Download final camera-ready manuscript
Permanent link
Abstract
We are concerned with the effect of using a surrogate assessor to train a passive (i.e., batch)
supervised-learning method to rank documents for subsequent review, where the
effectiveness of the ranking will be evaluated using a different assessor
deemed to be authoritative. Previous studies suggest
that surrogate assessments may be a reasonable proxy for authoritative
assessments for this task. Nonetheless, concern persists in some application
domains---such as electronic discovery---that errors in surrogate training
assessments will be amplified by the learning method, materially degrading
performance. We demonstrate, through a re-analysis of data used in previous
studies, that, with passive supervised-learning methods, using surrogate assessments
for training can
substantially impair classifier performance, relative to using the same deemed-authoritative assessor
for both training and assessment. In particular, using a single surrogate to
replace the authoritative assessor for training often yields a ranking that must be traversed
much lower to achieve the same level of recall as the ranking that would
have resulted had the authoritative assessor been used for training. We also
show that steps can be taken to mitigate, and sometimes overcome, the impact of surrogate
assessments for training: relevance assessments may be diversified
through the use of multiple surrogates; and, a more liberal view of relevance
can be adopted by having the surrogate label borderline documents as relevant.

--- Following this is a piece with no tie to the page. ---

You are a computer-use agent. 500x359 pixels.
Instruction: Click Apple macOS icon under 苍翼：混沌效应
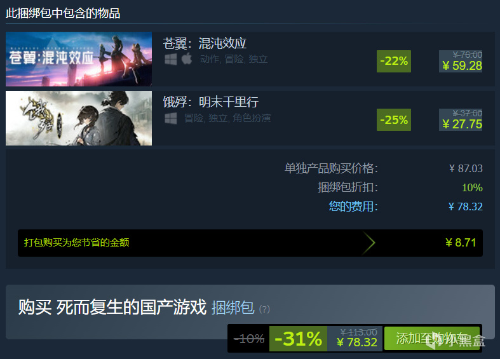(187, 58)
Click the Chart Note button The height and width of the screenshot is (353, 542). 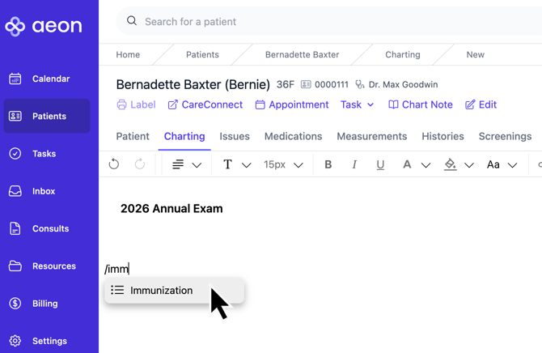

By taking these steps, rankings derived from surrogate assessments can match,
and sometimes
exceed, the performance of the ranking that would have been achieved, had the
authority been used for training. Finally, we show that our results still hold when the role of
surrogate and authority are interchanged, indicating that the results may simply reflect
differing conceptions of relevance between surrogate and authority,
as opposed to
the authority having special skill or knowledge lacked by the surrogate.